Collection entries
◆ ◆ ◆ ◆ ◆

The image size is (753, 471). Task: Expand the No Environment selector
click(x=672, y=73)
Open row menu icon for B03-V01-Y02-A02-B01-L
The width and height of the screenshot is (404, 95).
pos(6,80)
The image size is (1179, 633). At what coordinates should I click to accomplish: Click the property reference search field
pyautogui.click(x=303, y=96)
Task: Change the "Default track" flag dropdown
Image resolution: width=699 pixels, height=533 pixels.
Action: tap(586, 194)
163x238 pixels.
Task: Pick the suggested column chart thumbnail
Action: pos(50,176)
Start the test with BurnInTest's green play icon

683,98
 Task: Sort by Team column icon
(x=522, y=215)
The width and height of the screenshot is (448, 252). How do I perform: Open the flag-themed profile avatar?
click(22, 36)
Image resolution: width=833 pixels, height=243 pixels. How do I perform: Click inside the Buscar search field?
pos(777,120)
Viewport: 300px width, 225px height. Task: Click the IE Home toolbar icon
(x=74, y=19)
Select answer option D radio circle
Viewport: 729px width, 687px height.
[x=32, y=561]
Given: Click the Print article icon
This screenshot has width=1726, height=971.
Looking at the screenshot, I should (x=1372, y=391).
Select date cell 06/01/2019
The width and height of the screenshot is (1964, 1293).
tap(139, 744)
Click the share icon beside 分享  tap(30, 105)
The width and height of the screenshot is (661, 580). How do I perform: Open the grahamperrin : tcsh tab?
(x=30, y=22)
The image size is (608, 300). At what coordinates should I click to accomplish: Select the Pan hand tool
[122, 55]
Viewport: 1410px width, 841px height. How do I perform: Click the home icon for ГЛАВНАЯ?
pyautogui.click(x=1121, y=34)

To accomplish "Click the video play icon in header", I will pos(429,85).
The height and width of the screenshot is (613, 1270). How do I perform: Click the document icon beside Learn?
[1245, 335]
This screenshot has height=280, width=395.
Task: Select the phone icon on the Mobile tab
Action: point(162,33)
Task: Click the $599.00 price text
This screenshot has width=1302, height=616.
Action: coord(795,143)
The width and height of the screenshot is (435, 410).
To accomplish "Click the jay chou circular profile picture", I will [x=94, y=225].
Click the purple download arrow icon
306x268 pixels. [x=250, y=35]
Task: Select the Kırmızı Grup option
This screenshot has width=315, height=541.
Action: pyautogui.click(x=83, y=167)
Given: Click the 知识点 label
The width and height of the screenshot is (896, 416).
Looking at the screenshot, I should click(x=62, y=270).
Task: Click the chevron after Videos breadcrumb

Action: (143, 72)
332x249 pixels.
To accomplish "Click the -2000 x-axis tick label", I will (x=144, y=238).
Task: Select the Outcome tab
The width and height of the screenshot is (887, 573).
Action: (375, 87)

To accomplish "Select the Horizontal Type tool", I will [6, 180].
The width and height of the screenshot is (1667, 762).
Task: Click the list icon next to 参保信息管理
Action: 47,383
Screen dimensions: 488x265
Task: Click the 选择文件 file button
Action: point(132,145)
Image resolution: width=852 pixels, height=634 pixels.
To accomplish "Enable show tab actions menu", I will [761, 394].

◆ ◆ ◆ ◆ ◆

Problem statement
Copy out, word for word, everything in the items from the line containing "The width and height of the screenshot is (435, 410)." down to the line containing "306x268 pixels. [x=250, y=35]", with both of those lines included.

Written response
The width and height of the screenshot is (435, 410).
To accomplish "Click the jay chou circular profile picture", I will [x=94, y=225].
Click the purple download arrow icon
306x268 pixels. [x=250, y=35]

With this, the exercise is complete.